Just to take those points one at a time:

• Sweeping homeless people into FEMA-style tents? So much for "housing first." This dehumanizing policy would mean forcing people to abandon their belongings against their wishes, all while wasting money on a temporary solution that won't solve the main problem that people have, which is housing.

• People don't "choose to live in the streets" because they want to. They refuse shelter and services because they believe it's the best option for them, given their situation. As Dan Malone, director of DESC told The Stranger last month, "When you offered them housing they had control over and that didn't come with a lot of strings, they accepted that readily."

• No, most of our homeless population have not "transplanted" here because of the "liberal policies." According to the Seattle Times, a vast majority of King County's homeless (83%) say they are from King County.

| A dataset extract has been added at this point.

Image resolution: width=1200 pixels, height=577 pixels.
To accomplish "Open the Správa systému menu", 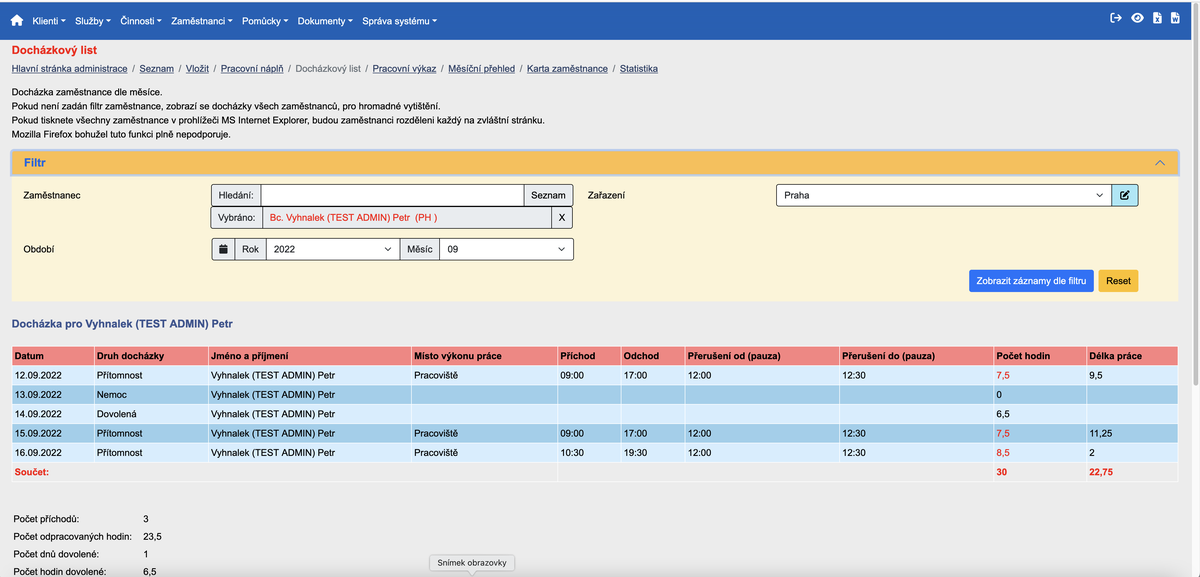I will click(x=399, y=21).
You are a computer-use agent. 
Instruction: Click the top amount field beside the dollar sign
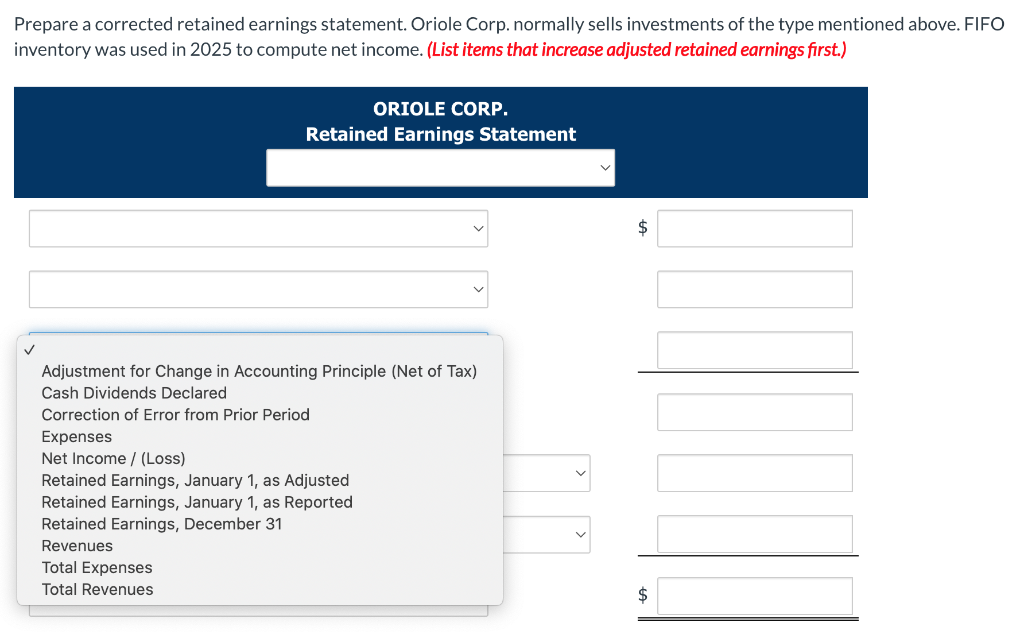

• If you think that "local business" and "restaurants" are paying the highest prices for this crisis, I just don't know what to tell you, except that your perspective is incredibly skewed. Let's set aside the obvious fact that the homeless are paying the highest price for the homeless crisis and address the "prices" businesses pay, which they claim is property crime and theft. American workers lose more money to wage theft than to property crime by a very large amount. And even if they didn't, property crime and violent crime in Seattle have reached historic lows, and some studies show that homeless people are much more likely to be the victims of violent crime than housed people. The ideology driving this whole thing is a hatred and disgust of poor people. And the only solutions that will emerge from this ideology are short-sighted, brutal, and dehumanizing ones.

The Moms have not responded for a request for comment from The Stranger, but I'll update if I hear back.

In the meantime, since the Moms have been "revealed," the PAC has raised thousands of more dollars. Cathy Huber, a Bellevue philanthropist and apparent Urban Restoration stan, dropped $1,000. They also reported a $2,500 donation from developer Greg Dunfield.